Check for broken links

CDM edited this page Feb 11, 2021 · 2 revisions

The following is one method for checking for broken links across the site; other methods could be used instead.

Set up

  • Download and install GNU Wget - see download options

  • Make sure you can run wget from the command line (test with wget --version)

Check for broken links

Run the following:

wget --spider --debug -nd -nv -o wget.log -e robots=off -r https://niem.github.io/

This may take a few minutes to run.

Options

Option Description
--spider Tell wget to check that pages are there but not download them
--debug Turns on debug output. This is needed to capture which page called for the broken link.
-e robots=off Turn off the robot exclusion
-o wget.log Output results to a file named "wget.log"
-nd No directories. Does not create a hierarchy of directories when retrieving recursively.
-nv No verbose. Prints basic info and error messages. Output option between quiet and verbose.
-r Recursive.

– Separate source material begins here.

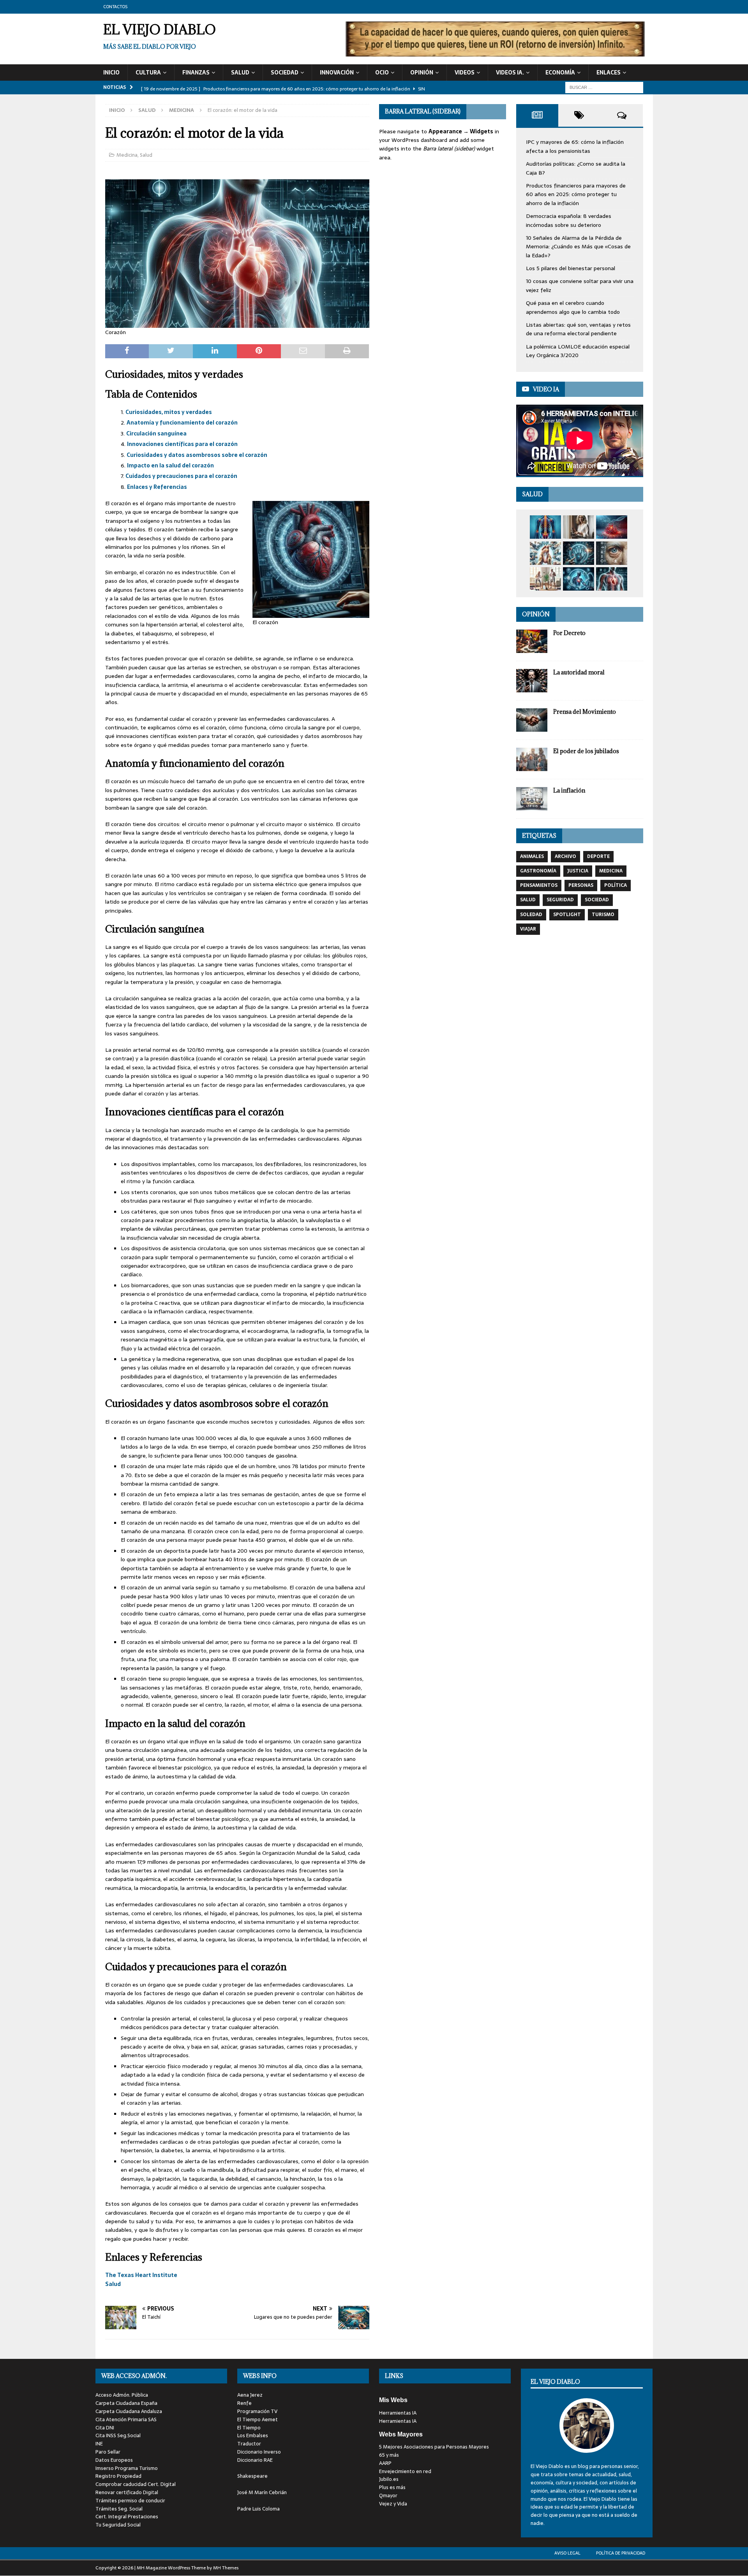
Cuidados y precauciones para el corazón (181, 476)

Default maximum depth is 5.

Review the results

There will be a list of broken links at the end of the log file:

Broken links summary

However, the summary does not tell you which page called the broken link.

Search the log file for "404 Not Found" for more information:

HEAD and Referer lines above the '404 Not Found' error

About a dozen lines above the "404 Not Found" line is a "---request begin---" comment. The two lines following the comment provide more information:

  • "HEAD ..." - This is the broken link
  • "Referer: - This is the page that is calling the broken link

Note: glogg is a nice tool for searching through log files. You can search for a string ("404 Not Found"), see a list of matches with line numbers in the panel at the bottom, and click on each one to jump to the line in the file.

glogg display

General process

  • Check for broken links on your fork of niem.github.io before updating the main site. You may catch two kinds of broken links:
    • Links that will be broken on niem.github.io.
    • Links that are only broken on your fork. Use Jekyll's relative_url filter in order to convert links for your fork (instead of niem.github.io, your site will be at FORK.github.io.NIEM.github.io) - use {{ url | relative_url }}
  • Check for broken links on niem.github.io once the site has been updated.
    • Note: It may take 10 minutes once the changes have been committed for the site to update.
  • Check niem.gov for broken links in case any pages refer to niem.github.io content that is no longer available.